L’ex attaccante dei rossoneri si è raccontato al Corriere della Sera e ha parlato anche del doloroso addio al calcio
Nessun tifoso del Milan ha mai dimenticato Filippo Inzaghi, vera e propria bandiera dei rossoneri nei primi anni del nuovo millennio. L’ex attaccante ha giocato dal 2001 al 2012 con la maglia dei rossoneri vincendo praticamente tutto.
Ben 300 partite col Diavolo e 126 gol segnati, con in bacheca 2 Scudetti, 2 Champions League, 2 Supercoppe europee e tanto altre. Inzaghi è tornato ora in Serie A salendo sulla panchina della Salernitana e si è raccontato in un’intervista al Corriere della Sera, nella quale ha parlato anche del suo passato rossonero. Tra i racconti su Galliani e Berlusconi, è poi venuto fuori anche il discorso sul momento del ritiro dal calcio giocato.
“Io ho smesso a 39 anni, oggi un’età ancora molto giovane, ma per noi non è così. – spiega Superpippo – Ricordo quando rimasi in Belgio un mese perché mi ero fatto male ad una gamba. Ancelotti mi disse ‘Tornerai grande’. Chissà, pensavo io: non si è mai sicuri di niente quando si gioca a quei livelli. Ricordo benissimo i miei ultimi 4 minuti in campo. Era il 13 maggio 2012, ore 16.45. In realtà, quelli dovevano essere i miei ultimi minuti con il Milan, poi si sono trasformati nei definitivi ultimi”.
Inzaghi racconta l’addio al calcio e l’approdo in panchina
L’ex centravanti ha spiegato bene come sono andate le cose e come ha vissuto male l’addio al calcio. Concludere una parte così bella della sua vita è stato difficile, come spiega lui stesso.
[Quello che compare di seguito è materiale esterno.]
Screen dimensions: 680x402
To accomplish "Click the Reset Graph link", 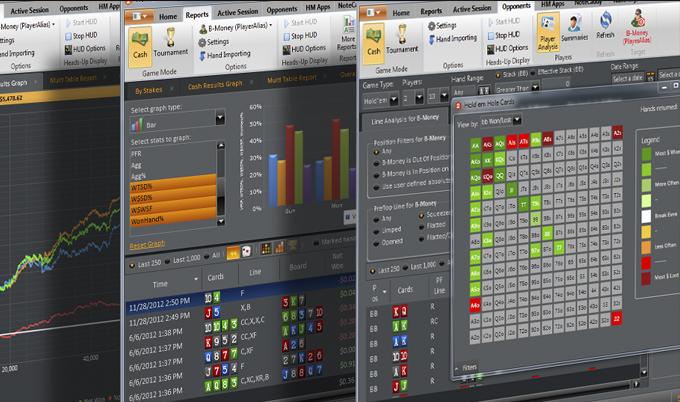I will [x=149, y=243].
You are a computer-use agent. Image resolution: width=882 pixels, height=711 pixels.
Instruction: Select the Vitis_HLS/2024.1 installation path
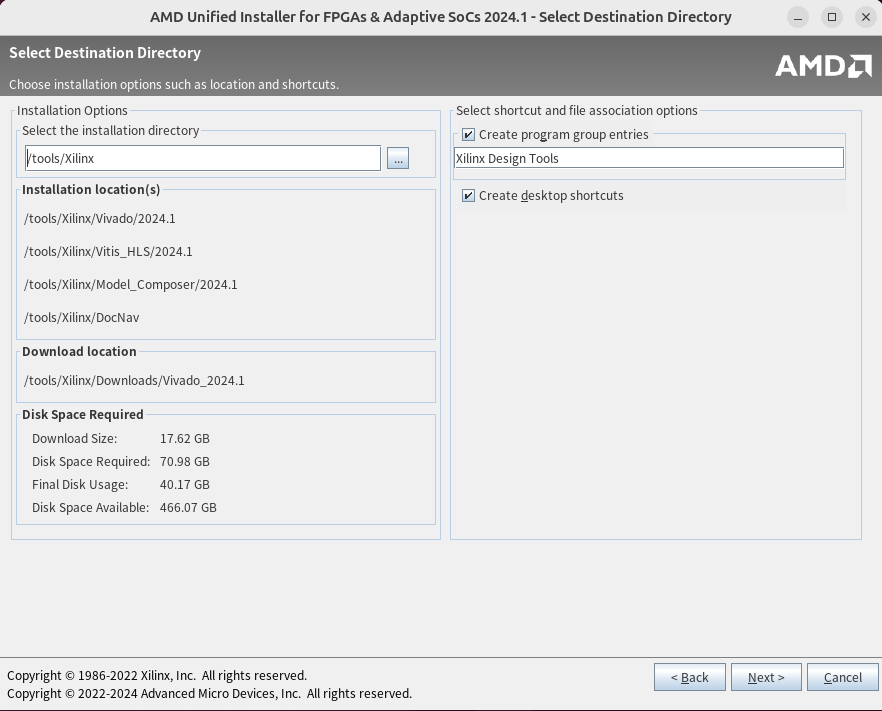(x=108, y=252)
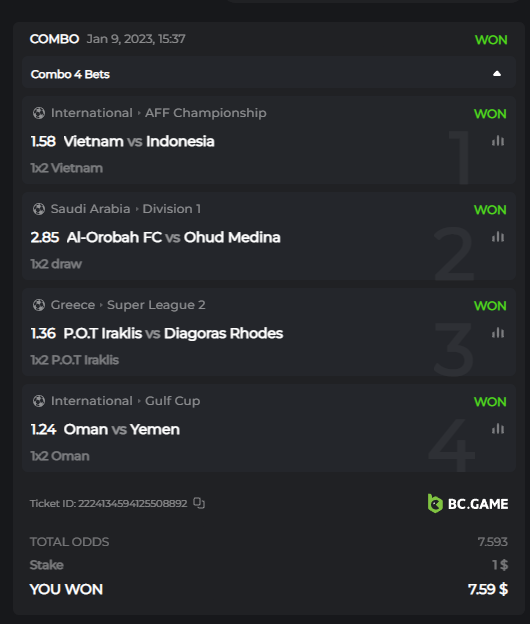Open statistics icon for Oman vs Yemen

click(x=498, y=429)
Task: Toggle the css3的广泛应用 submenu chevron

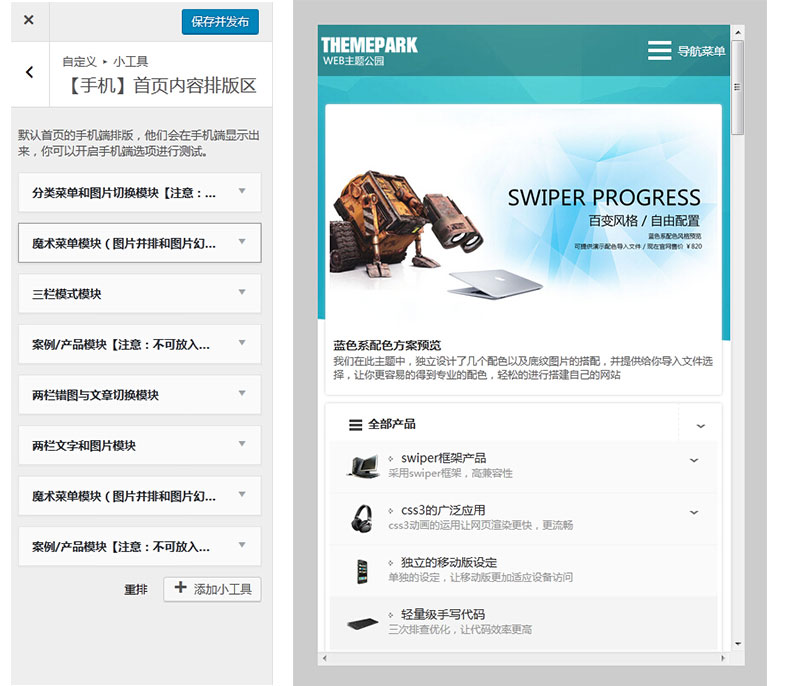Action: click(694, 513)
“Pensavo al ritiro da tempo, come ogni uomo coscienzioso. La verità amara è che la tristezza non la puoi controllare e così, dopo, sono stato malissimo. Per fortuna c’era la mia famiglia. Era una nera paura del futuro, dei giorni che dovevano arrivare. A differenza degli altri lavoratori, un calciatore entro i quaranta deve chiudere tutto e reinventarsi“
Inzaghi ha quindi poi spiegato come ha deciso di diventare allenatore e la sua passione per il calcio, che ha continuato a tenerlo vicino ai campi di gioco: “Io da calciatore ho sempre odiato la panchina, ma poi ne ho fatto un lavoro, come allenatore, perché io lontano dal campo non ci so stare. Non è debolezza, è umanità. Così si spiega anche perché dal Milan sono passato al Venezia, in Lega Pro. Mi dicevano che ero pazzo perché avrei potuto aspettare. Ma come avrei fatto per mesi interi senza campo“.